A diagram showing how plastics from industrial and consumer sources end up affecting the environment and human health

Source: © PlastChem

The PlastChem project tried to capture all the chemicals used to produce plastics, as well as impurities and degradation products

The report listed 15 priority groups of concern including phthalates, organometallics and per- and polyfluoroalkyl substances (PFAS). It recommended regulating such chemicals as classes, rather than seeking individual exposure data on thousands of individual entities.

‘You might recognise the PFAS, famously known for their high persistence, but what we discovered in the report is that there’s also many other groups of chemicals that are of concern that have gone under the radar,’ said Wagner.

The team tapped scientific reports and national regulatory databases to produce their analysis. There was information on around 6000 chemicals present in plastic, ‘but for more than 9000 chemicals, we simply don’t have this information and that shows that we are lacking transparency on plastic chemicals’, said Laura Monclús, a toxicologist at NUST.

Over a quarter of known plastic chemicals lack basic information and more than half have ambiguous or missing information on their functions and applications, the report noted.
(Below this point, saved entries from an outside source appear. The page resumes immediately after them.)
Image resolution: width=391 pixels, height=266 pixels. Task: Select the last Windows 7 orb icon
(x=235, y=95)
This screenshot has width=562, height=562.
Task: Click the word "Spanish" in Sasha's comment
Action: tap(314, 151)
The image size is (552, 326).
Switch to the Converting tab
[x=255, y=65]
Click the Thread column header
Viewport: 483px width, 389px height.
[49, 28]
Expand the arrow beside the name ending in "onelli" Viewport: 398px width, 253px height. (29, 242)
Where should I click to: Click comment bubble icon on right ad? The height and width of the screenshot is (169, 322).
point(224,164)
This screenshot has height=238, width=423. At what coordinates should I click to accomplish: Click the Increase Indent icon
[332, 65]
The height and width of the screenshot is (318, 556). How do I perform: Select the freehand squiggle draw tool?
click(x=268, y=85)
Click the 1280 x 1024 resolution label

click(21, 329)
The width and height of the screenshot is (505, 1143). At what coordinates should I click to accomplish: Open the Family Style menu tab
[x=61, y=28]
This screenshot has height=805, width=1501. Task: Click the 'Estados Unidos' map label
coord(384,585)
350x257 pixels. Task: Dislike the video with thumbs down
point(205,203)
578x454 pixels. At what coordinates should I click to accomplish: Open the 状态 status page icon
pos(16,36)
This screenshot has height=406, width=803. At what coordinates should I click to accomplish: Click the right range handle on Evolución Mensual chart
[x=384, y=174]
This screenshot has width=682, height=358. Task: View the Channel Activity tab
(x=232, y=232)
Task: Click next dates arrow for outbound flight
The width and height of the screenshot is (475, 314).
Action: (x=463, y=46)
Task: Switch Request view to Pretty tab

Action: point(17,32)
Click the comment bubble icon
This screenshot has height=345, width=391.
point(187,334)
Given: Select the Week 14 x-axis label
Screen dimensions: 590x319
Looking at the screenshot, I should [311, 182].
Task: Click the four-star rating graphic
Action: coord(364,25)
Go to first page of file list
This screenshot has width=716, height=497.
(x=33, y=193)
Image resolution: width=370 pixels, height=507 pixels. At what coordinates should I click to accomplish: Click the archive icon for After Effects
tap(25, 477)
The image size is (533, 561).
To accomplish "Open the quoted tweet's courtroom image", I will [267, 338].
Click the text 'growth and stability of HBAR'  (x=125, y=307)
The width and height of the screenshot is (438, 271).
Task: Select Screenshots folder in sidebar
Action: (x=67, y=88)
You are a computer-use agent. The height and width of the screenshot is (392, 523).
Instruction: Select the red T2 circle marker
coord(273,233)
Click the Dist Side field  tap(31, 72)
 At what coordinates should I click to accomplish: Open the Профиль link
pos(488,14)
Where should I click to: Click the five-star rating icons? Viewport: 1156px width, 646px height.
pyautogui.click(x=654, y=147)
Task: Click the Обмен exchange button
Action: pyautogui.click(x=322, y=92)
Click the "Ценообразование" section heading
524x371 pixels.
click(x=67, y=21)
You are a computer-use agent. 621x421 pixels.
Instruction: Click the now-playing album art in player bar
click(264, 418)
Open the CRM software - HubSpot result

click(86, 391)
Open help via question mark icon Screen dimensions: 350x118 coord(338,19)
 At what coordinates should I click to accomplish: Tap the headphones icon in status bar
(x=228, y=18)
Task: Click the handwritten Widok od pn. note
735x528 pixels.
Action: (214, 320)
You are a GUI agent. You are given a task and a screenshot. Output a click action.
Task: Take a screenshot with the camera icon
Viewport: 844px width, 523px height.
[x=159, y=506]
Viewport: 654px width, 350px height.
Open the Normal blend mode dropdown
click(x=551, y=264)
Hazard information is lacking for more than 10,000 compounds, even though this is needed for proper assessment. ‘Very few of these chemicals are actually regulated on a global scale,’ said Wagner. ‘The reason for that is very simple: there’s simply too many plastic chemicals out there.’

Many of these chemicals have been detected in people from around the world, the report noted. It warned that ‘newer research with advanced methods to study previously known plastic chemicals illustrates that this probably represents the tip of the iceberg’. A recent study estimated the US disease burden from plastics in 2018 was $249 billion (£196 billion).

The report made four major recommendations. A group-based approach to identify plastic chemicals and that 3600 presently unregulated chemicals be prioritised. The report also advocated for increased transparency on the composition of plastics, which would help with safety assessments.

Finally, the report recommended a knowledge-sharing platform and international cooperation to tackle the issue of potentially hazardous plastic chemicals. ‘We want to create safer and more sustainable plastics,’ said Wagner.